In just the past two years, when least expected, that 2009 assessment has become obsolete: Cubans are now allowed to pay in hard currency for slow (and closely monitored) internet access. But that access was enough for younger generations to speak up, challenging the guardians of the old orthodoxy, aware that the world is now their witness in real time.
An action-based (more than a text-based) collective then began to organize in a neighborhood of Old Havana, the name of which I do want to recall: San Isidro. Despite the attacks of the official press (owned by the Communist Party) and the recent accusations that they are “mercenaries” of Donald Trump promoting a sort of “soft coup,” the group Movimiento San Isidro (MSI) has expanded its cultural influence beyond just the eight members listed on its website to promote freedom of expression in Cuba, among other things.
Of course, these activists will not topple Castro’s military model. No American citizen, regardless of their personal views on U.S.-Cuba policy, should imagine that MSI intellectuals will do (with a couple of mobile phone recharges from abroad) what Pentagon hawks couldn’t (with billions of dollars). But in 2020, in response to the Cuban government’s authoritarian approach to Covid-19, many Cubans joined MSI’s provocative campaigns. The campaigns were aimed at the heart of Cuba’s drama, which is not the affairs of its northern neighbor but the frustration with a fundamentally conservative single-party regime.

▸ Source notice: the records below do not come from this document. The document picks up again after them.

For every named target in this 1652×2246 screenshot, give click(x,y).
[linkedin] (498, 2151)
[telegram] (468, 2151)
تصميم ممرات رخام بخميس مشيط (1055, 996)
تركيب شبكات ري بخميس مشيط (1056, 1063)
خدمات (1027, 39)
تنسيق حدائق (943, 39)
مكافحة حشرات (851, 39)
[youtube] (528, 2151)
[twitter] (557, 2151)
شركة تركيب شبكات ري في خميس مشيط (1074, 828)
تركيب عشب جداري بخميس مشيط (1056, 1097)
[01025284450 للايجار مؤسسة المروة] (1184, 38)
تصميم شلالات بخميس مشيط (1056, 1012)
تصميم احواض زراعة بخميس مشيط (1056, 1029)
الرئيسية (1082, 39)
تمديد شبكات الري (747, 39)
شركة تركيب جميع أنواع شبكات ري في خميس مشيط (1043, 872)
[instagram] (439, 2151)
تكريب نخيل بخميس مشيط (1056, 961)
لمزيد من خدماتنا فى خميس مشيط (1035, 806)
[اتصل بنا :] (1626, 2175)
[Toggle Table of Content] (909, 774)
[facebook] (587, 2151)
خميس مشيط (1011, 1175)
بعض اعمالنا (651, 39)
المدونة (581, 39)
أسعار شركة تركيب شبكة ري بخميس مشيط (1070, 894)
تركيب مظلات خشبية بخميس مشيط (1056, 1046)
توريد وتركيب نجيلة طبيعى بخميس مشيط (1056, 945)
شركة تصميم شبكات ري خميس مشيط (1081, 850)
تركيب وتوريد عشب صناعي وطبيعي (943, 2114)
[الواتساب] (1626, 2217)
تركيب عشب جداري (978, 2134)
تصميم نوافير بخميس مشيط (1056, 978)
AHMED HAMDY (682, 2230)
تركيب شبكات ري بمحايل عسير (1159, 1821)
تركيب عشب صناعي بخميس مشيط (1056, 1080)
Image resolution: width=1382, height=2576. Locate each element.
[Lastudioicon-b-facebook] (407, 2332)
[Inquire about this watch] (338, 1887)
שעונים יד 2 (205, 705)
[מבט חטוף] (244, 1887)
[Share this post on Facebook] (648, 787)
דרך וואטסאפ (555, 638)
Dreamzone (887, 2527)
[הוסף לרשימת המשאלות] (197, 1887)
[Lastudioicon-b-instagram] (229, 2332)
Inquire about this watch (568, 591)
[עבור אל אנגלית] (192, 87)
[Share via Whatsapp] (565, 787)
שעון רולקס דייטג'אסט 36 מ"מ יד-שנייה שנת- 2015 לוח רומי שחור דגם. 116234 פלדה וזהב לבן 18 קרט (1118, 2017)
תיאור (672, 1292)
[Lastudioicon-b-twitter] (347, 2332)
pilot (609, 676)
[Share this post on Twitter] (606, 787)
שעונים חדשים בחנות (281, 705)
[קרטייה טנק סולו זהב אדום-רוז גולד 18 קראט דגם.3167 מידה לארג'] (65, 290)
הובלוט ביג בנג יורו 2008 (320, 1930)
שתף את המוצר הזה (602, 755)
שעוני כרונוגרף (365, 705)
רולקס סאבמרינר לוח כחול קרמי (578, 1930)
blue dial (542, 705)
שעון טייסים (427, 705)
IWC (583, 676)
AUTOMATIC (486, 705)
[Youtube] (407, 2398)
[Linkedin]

Susan Sontag once dismissed Communism as “Fascism with a human face.” In 2009, like a Don Quixote who dreamed the Plaza de la Revolucion was his windmill, I wrote:
THE STATE HAS NOT YET PASSED SPECIFIC LAWS
against a phenomenon as new as blogging, although the habit of accusing critical voices of being “capitalism ‘s useful idiots” or “mercenaries of enemy propaganda” can serve as a brake on free expression…There are also legal warnings issued for “peligrosidad predelictiva,” or” dangerous inclination toward criminality” that [have] been used to arrest and harass , but not yet convict.
Today, the Cuban regime ‘s laws are being manipulated to charge the members of MSI with crimes. On November 11, the rapper Denis Solis was summarily sentenced to eight months in a maximum-security prison for “contempt.” Solis first ran afoul of the state after publishing his 2018 protest song ” Sociedad Condenada” (“Condemned Society”) online. This time Solis called a policeman who had entered his house without a warrant a “chicken in uniform,” an encounter he captured on his phone and posted to social media, for which he was incarcerated.
The government’s treatment of Solis helped spur hundreds of peaceful protesters to gather outside the Ministry of Culture in Havana on Nov. 27, 2020, all day long until midnight. The campaign, calling itself 27N, came together to demand respect for independent cultural spaces, as well as a stop to all censorship and coercion against Cuban citizens. A delegation of demonstrators was reluctantly received by Vice Minister Fernando Rojas, and promises were made in exchange for clearing the crowd.
The next day, however, that verbal agreement was broken on national television by Rojas himself, who ridiculed MSI and threatened to prosecute its members. The leaders of the Cuban Revolution never directly respond to public pressure. Instead, they demonize dialogue as a sign of weakness. Consequently, the harassment has intensified- including the illegal confinement of MSI members in their homes, who are now detained if they attempt to step outside.
I am proud knowing that what bloggers tried 10 years ago has been taken up by MSI. But I also fear that the new generations might be forced to “commit exile,” as I was. Small “d” democrats have a moral duty to engage. Otherwise, efforts like MSI and 27N, whose desires defy despotism and whose poetry challenges power, will collapse under the repression of the Western Hemisphere’s most undemocratic government.